| SOURCE DATA |
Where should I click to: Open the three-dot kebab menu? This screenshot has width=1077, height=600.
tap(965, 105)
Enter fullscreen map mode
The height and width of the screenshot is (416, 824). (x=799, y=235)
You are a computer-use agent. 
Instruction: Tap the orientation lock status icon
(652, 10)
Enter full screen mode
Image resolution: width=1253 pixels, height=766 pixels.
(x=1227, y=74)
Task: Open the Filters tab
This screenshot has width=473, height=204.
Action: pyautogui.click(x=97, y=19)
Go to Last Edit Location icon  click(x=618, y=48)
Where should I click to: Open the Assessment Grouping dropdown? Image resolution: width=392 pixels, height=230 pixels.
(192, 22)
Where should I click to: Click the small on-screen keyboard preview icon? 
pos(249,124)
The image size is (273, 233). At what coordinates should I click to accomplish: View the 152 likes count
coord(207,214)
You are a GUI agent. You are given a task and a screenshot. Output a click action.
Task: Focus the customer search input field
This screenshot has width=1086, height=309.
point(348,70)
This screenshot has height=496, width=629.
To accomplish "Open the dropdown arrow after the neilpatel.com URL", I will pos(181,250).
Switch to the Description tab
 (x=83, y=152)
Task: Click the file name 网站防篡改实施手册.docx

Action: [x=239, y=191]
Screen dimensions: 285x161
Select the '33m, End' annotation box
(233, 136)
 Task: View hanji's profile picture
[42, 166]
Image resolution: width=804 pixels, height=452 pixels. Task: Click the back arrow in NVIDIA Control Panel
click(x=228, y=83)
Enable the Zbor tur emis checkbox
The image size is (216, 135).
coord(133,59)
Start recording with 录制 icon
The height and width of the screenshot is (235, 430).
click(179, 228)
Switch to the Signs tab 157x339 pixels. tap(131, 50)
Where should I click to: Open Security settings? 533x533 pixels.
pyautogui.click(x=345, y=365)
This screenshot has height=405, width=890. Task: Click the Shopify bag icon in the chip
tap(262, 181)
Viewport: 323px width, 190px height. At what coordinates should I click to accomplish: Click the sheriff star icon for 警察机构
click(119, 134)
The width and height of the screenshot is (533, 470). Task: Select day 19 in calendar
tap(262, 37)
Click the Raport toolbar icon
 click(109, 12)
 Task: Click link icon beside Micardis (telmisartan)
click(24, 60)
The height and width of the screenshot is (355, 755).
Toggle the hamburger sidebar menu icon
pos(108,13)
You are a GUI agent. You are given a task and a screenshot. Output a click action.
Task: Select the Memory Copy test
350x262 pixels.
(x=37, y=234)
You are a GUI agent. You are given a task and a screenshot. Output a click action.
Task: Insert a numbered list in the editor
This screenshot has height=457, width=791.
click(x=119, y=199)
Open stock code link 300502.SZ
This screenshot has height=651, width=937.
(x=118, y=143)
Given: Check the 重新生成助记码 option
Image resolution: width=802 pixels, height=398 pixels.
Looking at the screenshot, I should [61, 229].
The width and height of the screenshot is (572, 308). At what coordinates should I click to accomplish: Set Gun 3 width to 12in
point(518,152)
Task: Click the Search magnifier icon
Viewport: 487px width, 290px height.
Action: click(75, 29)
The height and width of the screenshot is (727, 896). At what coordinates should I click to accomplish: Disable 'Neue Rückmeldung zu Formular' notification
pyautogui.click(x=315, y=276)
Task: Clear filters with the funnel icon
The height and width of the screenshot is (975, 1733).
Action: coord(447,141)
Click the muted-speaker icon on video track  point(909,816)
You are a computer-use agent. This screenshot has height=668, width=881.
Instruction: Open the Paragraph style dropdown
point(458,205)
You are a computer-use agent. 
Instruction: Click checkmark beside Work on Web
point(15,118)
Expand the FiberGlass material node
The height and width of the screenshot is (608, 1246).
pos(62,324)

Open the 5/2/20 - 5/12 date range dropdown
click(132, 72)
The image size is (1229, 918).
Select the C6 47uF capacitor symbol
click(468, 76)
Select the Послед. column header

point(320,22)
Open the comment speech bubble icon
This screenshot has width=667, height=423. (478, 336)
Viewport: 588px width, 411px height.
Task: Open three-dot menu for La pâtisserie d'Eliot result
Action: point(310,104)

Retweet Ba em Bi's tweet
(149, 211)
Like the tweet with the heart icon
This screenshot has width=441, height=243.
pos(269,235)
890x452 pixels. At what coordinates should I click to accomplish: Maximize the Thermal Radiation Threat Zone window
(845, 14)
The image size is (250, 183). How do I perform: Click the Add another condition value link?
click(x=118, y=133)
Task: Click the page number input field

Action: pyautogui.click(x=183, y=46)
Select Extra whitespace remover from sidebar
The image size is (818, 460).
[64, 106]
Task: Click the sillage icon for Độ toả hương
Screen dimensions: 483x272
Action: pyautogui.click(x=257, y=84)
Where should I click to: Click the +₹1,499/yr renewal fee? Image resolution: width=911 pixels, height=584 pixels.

| WHAT IS ASKED |
Report each line from the rows above that contains the word "with", copying the whole line and matching case exactly.

| OUTPUT FOR THIS EXERCISE |
Start recording with 录制 icon
Task: Clear filters with the funnel icon
Like the tweet with the heart icon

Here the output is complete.